P55
Host specific in vitro virulence of different Mycobacterium tuberculosis ecotypes
M Caballer-Gual(1) G Santamaria(1) C Gomis-Olcina(1) C Renau-Minguez(1) A Espert-Rehues(1) P Ruiz-Rodriguez(1) M Coscolla(1)
1:I2SysBio, University of Valencia-FISABIO Joint Unit, 46980 Paterna, Spain
Tuberculosis (TB), a leading cause of adult death from infectious agents worldwide, is caused by a complex of phylogenetically related bacteria comprising various Mycobacterium tuberculosis (MTB) ecotypes. This complex consists of nine human-associated lineages and four animal-associated lineages. A deeper understanding of host-pathogen interactions in TB is essential to comprehend the co-evolution of pathogens and hosts, ultimately leading to the development of novel strategies to control MTB.
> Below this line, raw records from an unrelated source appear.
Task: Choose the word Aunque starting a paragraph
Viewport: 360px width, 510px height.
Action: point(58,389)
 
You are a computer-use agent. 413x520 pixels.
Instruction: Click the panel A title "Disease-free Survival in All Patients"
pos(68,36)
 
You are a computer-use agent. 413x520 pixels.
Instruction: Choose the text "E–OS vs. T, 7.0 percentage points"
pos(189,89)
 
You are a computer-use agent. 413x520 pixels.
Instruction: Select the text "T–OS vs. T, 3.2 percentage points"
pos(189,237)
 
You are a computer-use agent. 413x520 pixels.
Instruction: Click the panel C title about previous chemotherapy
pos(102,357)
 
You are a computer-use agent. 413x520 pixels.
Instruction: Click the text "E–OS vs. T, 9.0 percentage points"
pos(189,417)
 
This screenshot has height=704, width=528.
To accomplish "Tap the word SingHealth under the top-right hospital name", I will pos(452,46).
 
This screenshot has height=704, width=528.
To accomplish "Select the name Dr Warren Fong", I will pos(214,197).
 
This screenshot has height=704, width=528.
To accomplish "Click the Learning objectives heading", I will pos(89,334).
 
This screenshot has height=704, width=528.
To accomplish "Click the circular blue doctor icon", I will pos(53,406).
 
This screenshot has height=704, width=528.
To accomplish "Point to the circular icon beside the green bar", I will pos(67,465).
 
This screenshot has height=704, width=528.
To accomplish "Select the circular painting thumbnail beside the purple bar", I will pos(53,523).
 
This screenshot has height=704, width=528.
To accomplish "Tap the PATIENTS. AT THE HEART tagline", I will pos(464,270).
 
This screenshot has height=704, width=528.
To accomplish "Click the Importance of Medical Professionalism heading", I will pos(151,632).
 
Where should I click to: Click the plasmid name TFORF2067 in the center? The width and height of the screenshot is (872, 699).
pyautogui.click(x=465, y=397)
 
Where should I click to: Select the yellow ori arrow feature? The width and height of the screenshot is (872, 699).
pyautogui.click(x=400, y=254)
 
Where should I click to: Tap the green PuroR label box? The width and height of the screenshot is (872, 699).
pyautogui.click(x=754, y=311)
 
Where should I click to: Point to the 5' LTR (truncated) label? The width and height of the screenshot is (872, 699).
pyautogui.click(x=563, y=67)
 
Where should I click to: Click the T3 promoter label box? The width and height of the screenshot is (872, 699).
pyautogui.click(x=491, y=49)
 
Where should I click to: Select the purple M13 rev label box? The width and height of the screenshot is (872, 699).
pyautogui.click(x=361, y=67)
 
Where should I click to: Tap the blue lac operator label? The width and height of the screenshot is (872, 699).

We hypothesise that virulence is influenced by host specificity, suggesting that MTB strains exhibit greater virulence in their preferred hosts, and that specific bacterial-host signatures can be identified. To test this hypothesis, we conducted experiments in which bovine and human macrophage cell lines were infected with strains from two animal-associated lineages.
Our analysis demonstrated that preferred host-ecotype combinations, as derived from epidemiological data, resulted in higher necrosis levels and more robust growth dynamics during in vitro infection compared to non-preferred bacterial-host combinations. Additionally, to describe the dynamics of bacteria and host-specific signatures during in vitro infection, we analysed and characterised bacterial and host expression signatures across the different host-pathogen combinations. This approach allowed us to uncover unique patterns and relationships between host and pathogen, providing insights into the mechanisms underlying host-specific virulence.
Further investigations incorporating metabolomic and proteomic analyses could provide additional specific molecular signatures of host-pathogen-specific virulence, advancing our understanding of the complex interactions between MTB and its hosts. This knowledge could ultimately contribute to the development of improved diagnostic tools, therapies, and preventative measures against TB.